Lai was arrested Monday under the city’s national security law and posts on Twitter showed him being taken away by police, as dozens of uniformed police searched the headquarters of his newspaper, Apple Daily.

The national security law that came into effect June 30 is widely seen as a means to curb dissent after anti-government protests rocked Hong Kong last year. It has raised questions over whether and to what extent Communist Party leaders in Beijing will respect the “one-party, two-systems" arrangement promised to the former British colony for a half-century after China took control of the semi-autonomous in 1997.

Meanwhile, China imposed sanctions on 11 Americans, exactly equaling the number of Hong Kong and Chinese officials placed on a sanctions list by the U.S. last week over the crackdown.

Elsewhere in Asia, South Korea's Kospi jumped 1.5% to 2,386.38 and the S&P/ASX 200 in Australia surged 1.8% to 6,110.20. The Shanghai Composite index advanced 0.8% to 3,379.25.

China reported its consumer price index rose to 2.7% in July from 2.5% in June as flooding disrupted farming across much of the country, pushing food prices higher.

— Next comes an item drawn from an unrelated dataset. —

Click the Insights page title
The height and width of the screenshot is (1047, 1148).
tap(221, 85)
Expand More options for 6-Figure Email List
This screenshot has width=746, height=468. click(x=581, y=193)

But producer prices and core inflation, which exclude food and energy prices, fell to a ten-year low of 0.5%, reflecting continued weakness amid the pandemic.

Sentiment on Wall Street was lifted Friday by positive U.S. jobs data, with U.S. employers adding nearly 1.8 million jobs last month, about 185,000 more than economists had forecast.

The S&P 500 inched up 0.1% to 3,351.28 to eke out a sixth straight gain on Friday. It is within 1% of its record high set in February.

But uncertainty overhangs the markets, with the total number of confirmed coronavirus cases in the U.S. surpassing 5 million.

With Republicans and Democrats in Congress reportedly far apart late last week on stimulus legislation, Trump issued a set of four executive orders.

They call for:

—Continued payments of up to $400 a week of supplemental federal unemployment benefits for millions of Americans out of work during the outbreak.

—A payroll tax deferral that would allow employers to defer collecting the employee portion of the payroll tax, including the 6.2% Social Security tax on wages, effective Aug. 1 through the end of the year.

—The Treasury and Housing and Urban Development departments to find funds to help people struggling to pay their rent.

—Extension of a moratorium on student loans backed by the federal government that would have expired on Sept. 30 and that also forgave interest on the deferred payments.

Analysts questioned the impact of the orders, which appear certain to face legal challenges. Democrats called the move a pre-election ploy that would burden cash-strapped states, which may be expected to pick up more of the tab for unemployment benefits.

Trump issued the orders after congressional talks broke down. Democrats initially sought a $3.4 trillion package, but said they lowered their demand to $2 trillion. Republicans had proposed a $1 trillion plan.

Both the White House and congressional Democrats indicated Sunday they wanted to resume negotiations, but no talks were scheduled.

In other trading, U.S. benchmark crude oil gained 52 cents to $41.74 per barrel. Brent crude, the international standard for pricing, added 36 cents to $44.76 per barrel.

The dollar rose to 106.12 Japanese yen from 105.92 yen. The euro slipped to $1.1753 from $1.1789.